RaaS: Wait for the BOOM!
- By Winston Thomas
- April 10, 2023
We all know that fighting cybersecurity threats is mainly one-sided.
Chief information security officers (CISOs) are busy keeping every threat actor from intruding into your networks, but all it takes is one threat actor to manufacture chaos.
Ransomware made this asymmetric war worse. Threat actors use ransomware to disrupt and earn as companies go digital to find new opportunities, engage a more digital-savvy base, and drive data-driven efficiencies.
“Ransomware is a real challenge for companies that is more and more difficult to counter because of continuing digital transformation efforts, the increased uptake in internet or network connected devices, along with the ongoing move to cloud data storage or use of cloud-hosted solutions,” says Victor Keong, field chief information security officer for APJ at Cohesity.

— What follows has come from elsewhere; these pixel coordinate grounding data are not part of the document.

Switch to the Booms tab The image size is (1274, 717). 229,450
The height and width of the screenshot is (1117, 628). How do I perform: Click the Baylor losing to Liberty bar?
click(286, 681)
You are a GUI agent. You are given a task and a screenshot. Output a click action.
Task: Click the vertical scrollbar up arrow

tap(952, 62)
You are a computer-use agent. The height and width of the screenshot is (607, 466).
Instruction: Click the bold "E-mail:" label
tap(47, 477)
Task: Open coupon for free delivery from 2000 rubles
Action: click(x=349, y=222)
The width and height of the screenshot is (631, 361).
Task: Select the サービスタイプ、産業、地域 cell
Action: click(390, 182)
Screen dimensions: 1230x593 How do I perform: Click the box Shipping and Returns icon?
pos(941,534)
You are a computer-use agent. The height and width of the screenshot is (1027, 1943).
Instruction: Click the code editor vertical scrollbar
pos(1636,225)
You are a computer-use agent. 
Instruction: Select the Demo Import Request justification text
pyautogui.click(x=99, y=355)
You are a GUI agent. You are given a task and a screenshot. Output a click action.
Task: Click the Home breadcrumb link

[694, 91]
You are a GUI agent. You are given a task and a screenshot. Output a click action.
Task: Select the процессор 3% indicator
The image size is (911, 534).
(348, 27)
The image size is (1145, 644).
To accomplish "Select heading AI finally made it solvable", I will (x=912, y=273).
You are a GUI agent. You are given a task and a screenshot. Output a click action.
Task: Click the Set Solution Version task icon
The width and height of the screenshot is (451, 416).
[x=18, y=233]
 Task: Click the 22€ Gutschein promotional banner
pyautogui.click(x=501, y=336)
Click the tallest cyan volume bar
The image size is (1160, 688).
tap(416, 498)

It does not help that many companies are only now shoring up their recovery capabilities. For too long, the focus had been on stopping or keeping the intruders out; there was not enough attention on what a company needs to do when it is being ransomed.
“Companies now operate in a world where cyberattacks are likely a ‘when’ not ‘if’ scenario, which means it is not enough to focus on attack prevention and remediation. The recovery of data and restoration of business processes must become an objective for companies within their security posture,” says Keong.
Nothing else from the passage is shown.